Goal - Copy out the entries word for word, starting at the very first line and ending with the line that contains "click(41, 190)". Include that line and nothing after it.

Data supplied -
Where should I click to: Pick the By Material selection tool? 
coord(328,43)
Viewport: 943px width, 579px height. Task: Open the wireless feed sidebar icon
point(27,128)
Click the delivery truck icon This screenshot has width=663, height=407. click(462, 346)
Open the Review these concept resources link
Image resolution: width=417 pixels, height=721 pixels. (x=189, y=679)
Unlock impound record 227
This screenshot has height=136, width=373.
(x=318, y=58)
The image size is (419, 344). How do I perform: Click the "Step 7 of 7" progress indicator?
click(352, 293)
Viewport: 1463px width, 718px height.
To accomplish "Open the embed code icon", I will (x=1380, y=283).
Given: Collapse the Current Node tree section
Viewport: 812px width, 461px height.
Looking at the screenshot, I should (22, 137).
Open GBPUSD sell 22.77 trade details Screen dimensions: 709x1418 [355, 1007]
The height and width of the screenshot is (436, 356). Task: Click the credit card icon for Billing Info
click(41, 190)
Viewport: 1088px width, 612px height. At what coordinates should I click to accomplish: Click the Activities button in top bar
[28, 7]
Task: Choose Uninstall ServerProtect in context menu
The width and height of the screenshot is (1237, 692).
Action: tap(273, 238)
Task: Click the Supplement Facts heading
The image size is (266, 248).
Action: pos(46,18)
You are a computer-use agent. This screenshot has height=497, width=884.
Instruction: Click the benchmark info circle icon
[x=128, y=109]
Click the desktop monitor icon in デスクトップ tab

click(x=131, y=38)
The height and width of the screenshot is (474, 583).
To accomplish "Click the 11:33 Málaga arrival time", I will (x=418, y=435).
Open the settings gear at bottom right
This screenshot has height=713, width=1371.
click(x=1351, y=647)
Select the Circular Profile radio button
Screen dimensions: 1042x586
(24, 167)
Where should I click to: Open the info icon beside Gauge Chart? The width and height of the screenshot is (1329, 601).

Response -
Where should I click to: Pick the By Material selection tool? 
coord(328,43)
Viewport: 943px width, 579px height. Task: Open the wireless feed sidebar icon
point(27,128)
Click the delivery truck icon This screenshot has width=663, height=407. click(462, 346)
Open the Review these concept resources link
Image resolution: width=417 pixels, height=721 pixels. (x=189, y=679)
Unlock impound record 227
This screenshot has height=136, width=373.
(x=318, y=58)
The image size is (419, 344). How do I perform: Click the "Step 7 of 7" progress indicator?
click(352, 293)
Viewport: 1463px width, 718px height.
To accomplish "Open the embed code icon", I will (x=1380, y=283).
Given: Collapse the Current Node tree section
Viewport: 812px width, 461px height.
Looking at the screenshot, I should (22, 137).
Open GBPUSD sell 22.77 trade details Screen dimensions: 709x1418 [355, 1007]
The height and width of the screenshot is (436, 356). Task: Click the credit card icon for Billing Info
click(41, 190)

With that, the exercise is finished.